**Document excerpt:**
□ □ □ □ □ □ □

Mike Brown (mike@hyperreal.com)
-------------------------------

Summary
=======
This document describes peculiarities in the way MS-DOS handles character
sets and provides instructions on how to activate different character sets
that are ISO-8859 compliant.  This is primarily of utility to people who
will be using Lynx on a remote UNIX or VMS system via an MS-DOS based
terminal program.


General Information
===================
Lynx comes with built-in translation tables to map the 8-bit character codes
or ISO-8859-x character entities coming in from an HTML document to their
equivalent codes, where possible, for various character sets, including some
that are not quite the same as ISO-8859-x.  The translations supported as of
the 09-02-96 Lynx2-6 code include:
        "ISO Latin 1         " (ISO-8859-1)
        "ISO Latin 2         " (ISO-8859-2)
        "Other ISO Latin     "

□ □ □ □ □ □ □

**Material supplied:**
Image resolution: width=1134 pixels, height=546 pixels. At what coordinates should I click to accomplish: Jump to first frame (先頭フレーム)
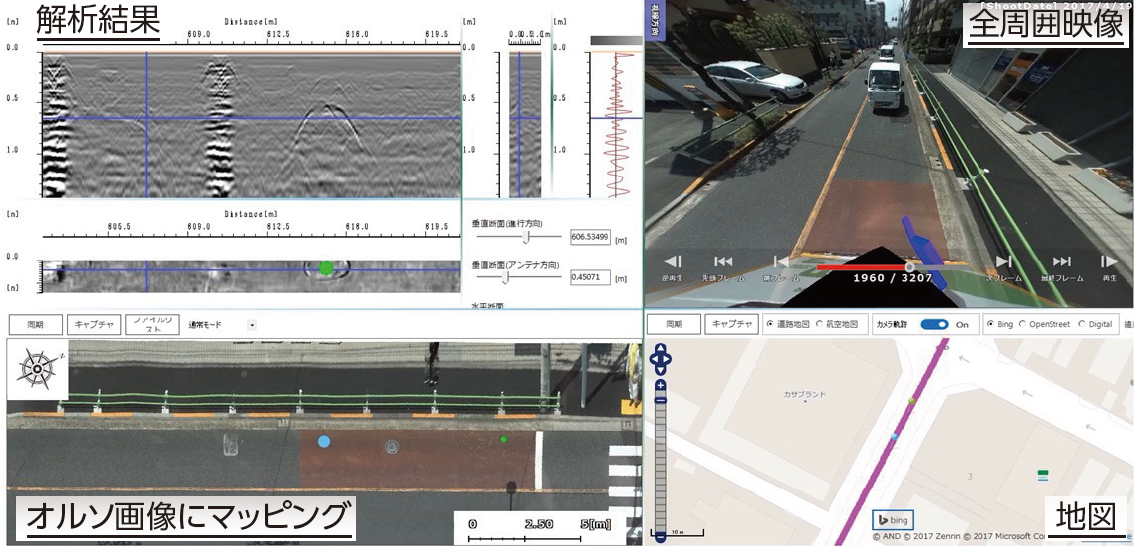tap(723, 262)
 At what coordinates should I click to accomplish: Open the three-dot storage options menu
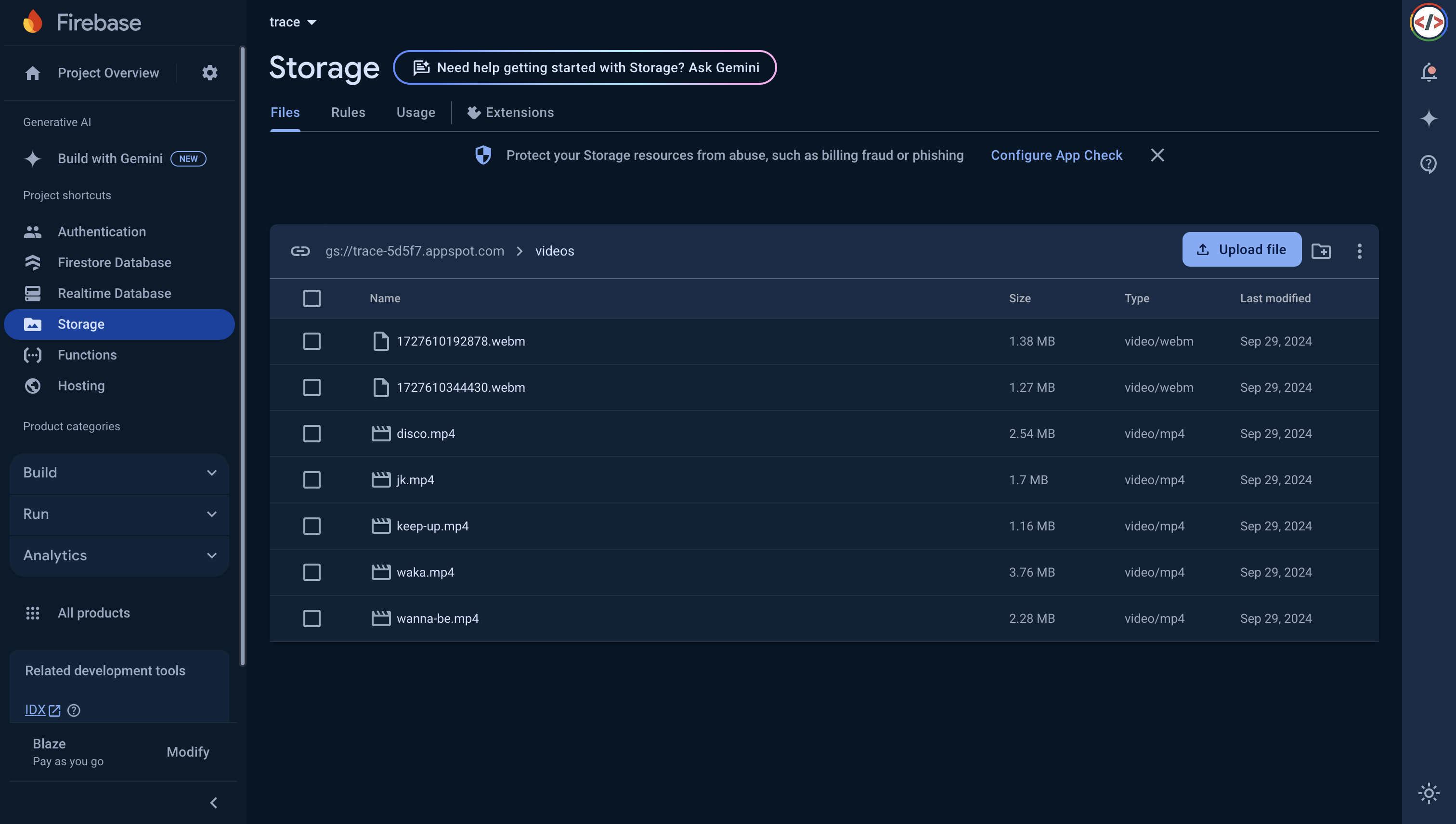click(x=1359, y=251)
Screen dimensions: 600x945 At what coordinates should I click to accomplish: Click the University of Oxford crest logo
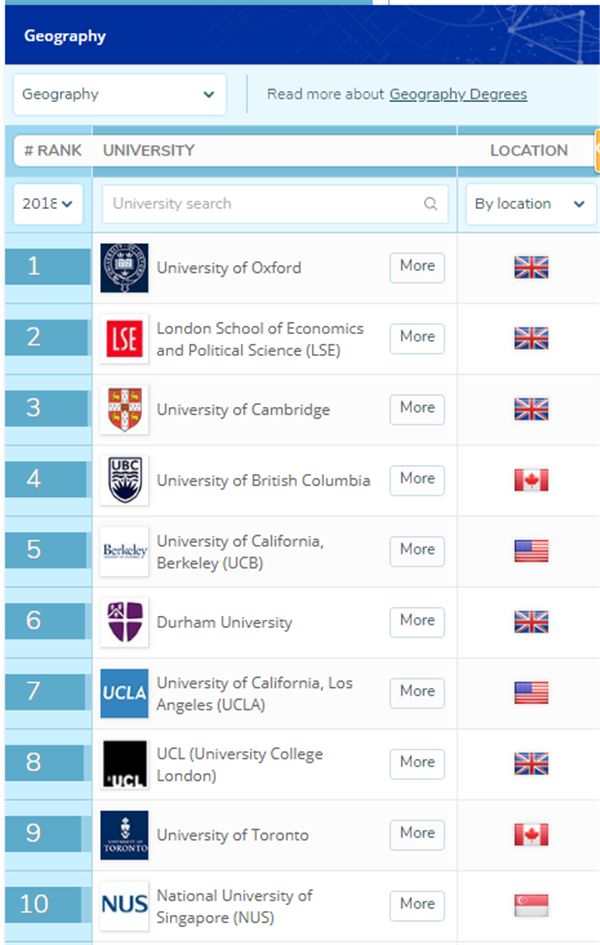124,268
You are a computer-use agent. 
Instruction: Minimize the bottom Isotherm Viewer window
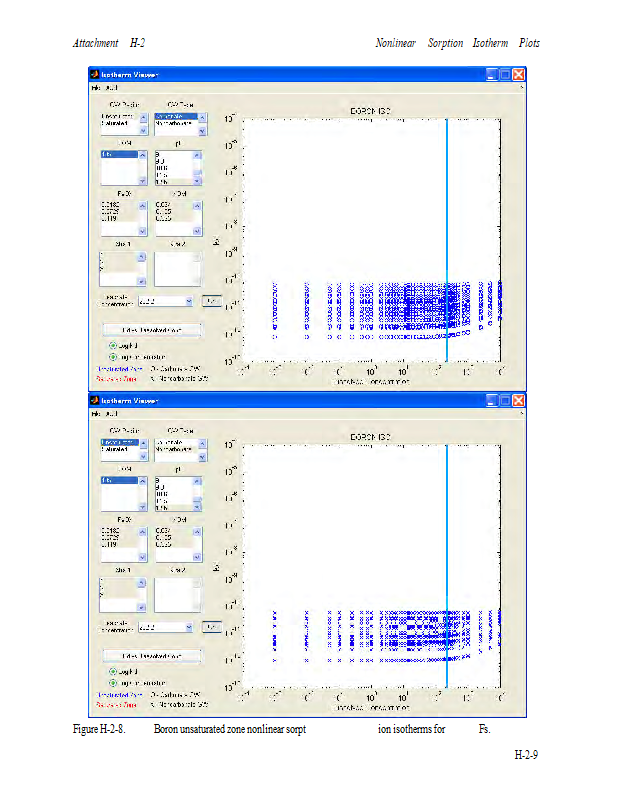(492, 400)
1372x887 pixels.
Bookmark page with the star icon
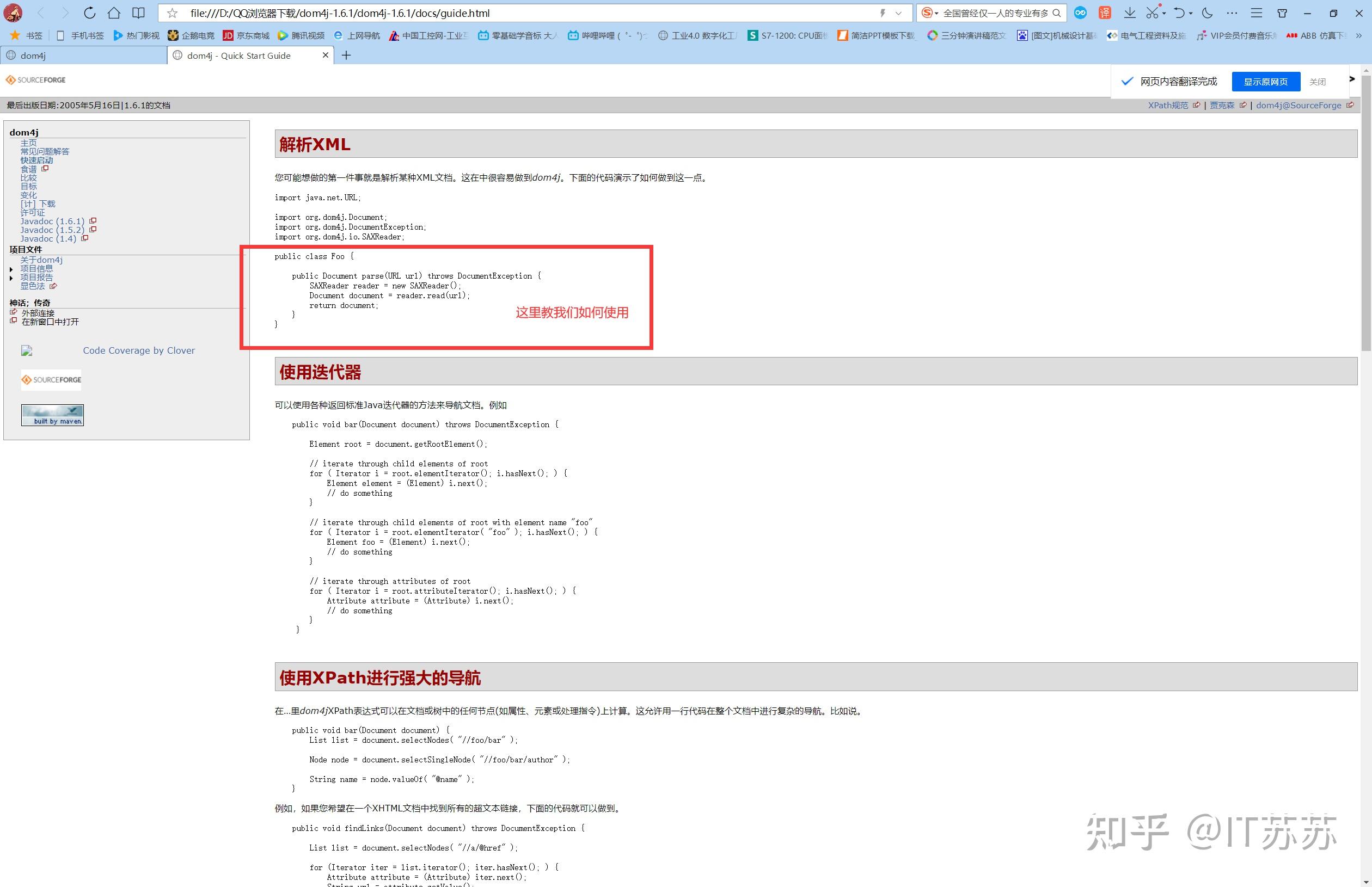pos(171,13)
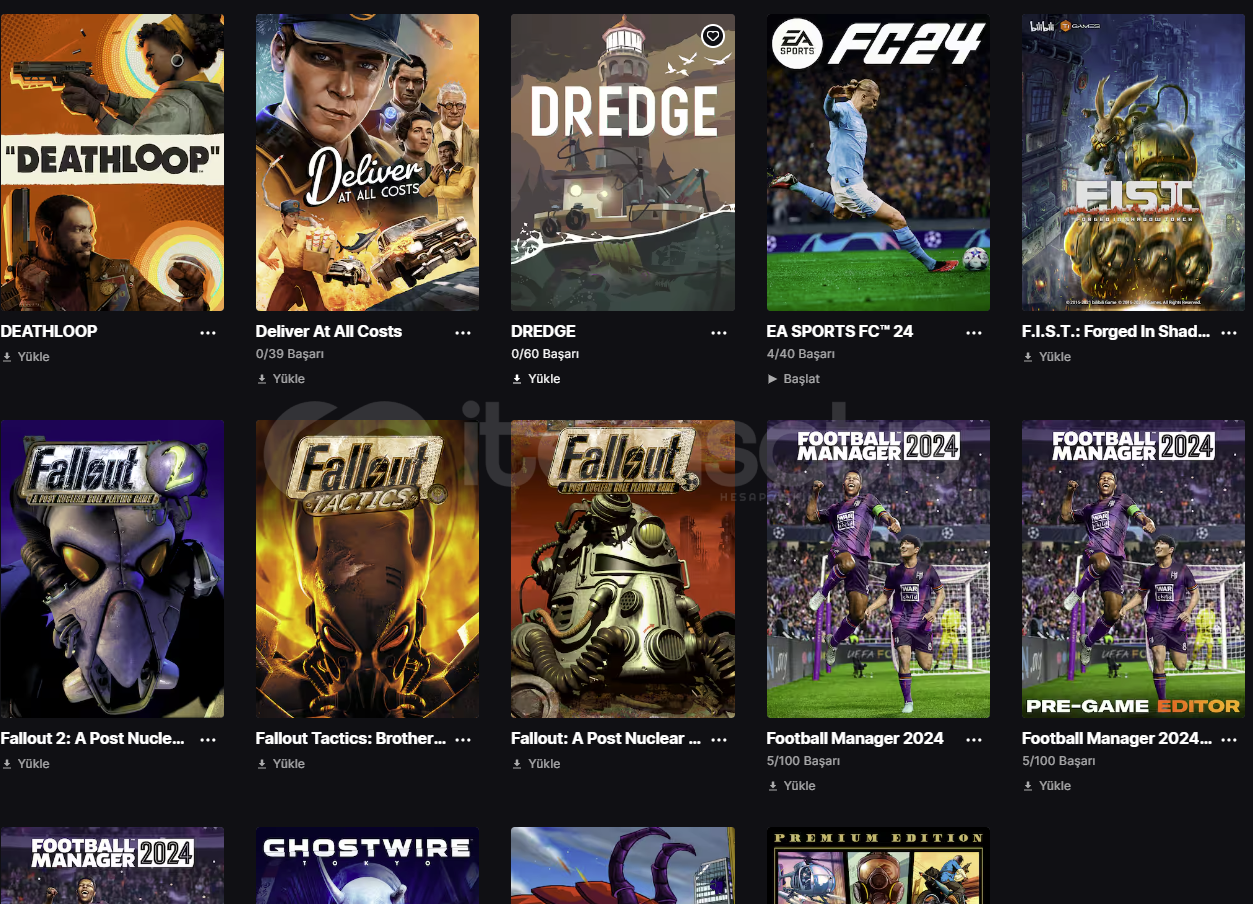Open more options for EA SPORTS FC 24
Image resolution: width=1253 pixels, height=904 pixels.
974,332
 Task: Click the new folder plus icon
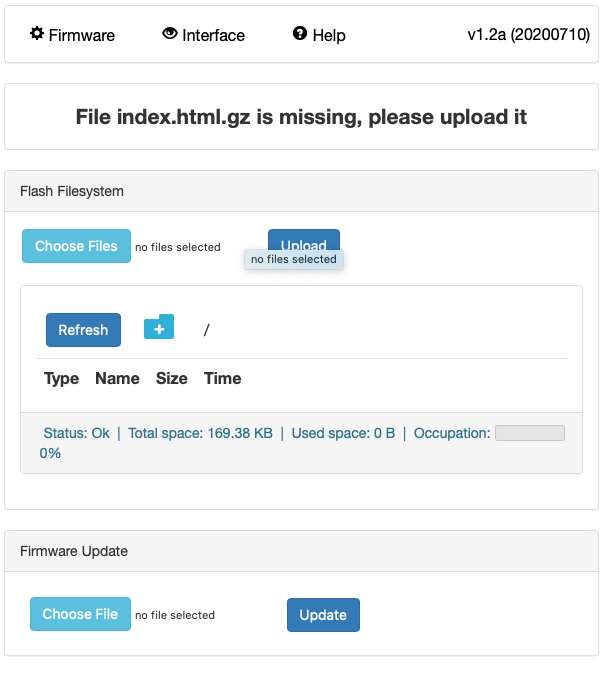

□ □ □ □ □ □ □

**Instructions:**
#1 Write out the part of the Lynx character set document starting with "Mike Brown (mike@hyperreal.com)" and going on through "terminal program.".
#2 Extend the Lynx character set document from the point where it stops.
You can ignore the listing here.

**Expected outputs:**
#1
Mike Brown (mike@hyperreal.com)
-------------------------------

Summary
=======
This document describes peculiarities in the way MS-DOS handles character
sets and provides instructions on how to activate different character sets
that are ISO-8859 compliant.  This is primarily of utility to people who
will be using Lynx on a remote UNIX or VMS system via an MS-DOS based
terminal program.

#2
        "DEC Multinational   "
        "IBM PC character set" (CP 437, standard for US)
        "IBM PC codepage 850 " (ISO-8859-1, but see below!)
        "Macintosh (8 bit)   "
        "NeXT character set  "
        "KOI8-R character set"
        "Chinese             "
        "Japanese (EUC)      "
        "Japanese (SJIS)     "
        "Korean              "
        "Taipei (Big5)       "
        "7 bit approximations"

Under ideal conditions, when using Lynx through a system that displays one 
of these character sets, selecting the appropriate character set in the Lynx 
options will ensure proper display of all characters one might encounter in 
HTML documents.

Note that all points of the connection between the display at your end and 
Lynx at the remote end must be 8-bit clean.  If the high bit is being 
stripped at any point in between, the only character set you can use 
(effectively) in Lynx will be "7 bit approximations".  More on that later.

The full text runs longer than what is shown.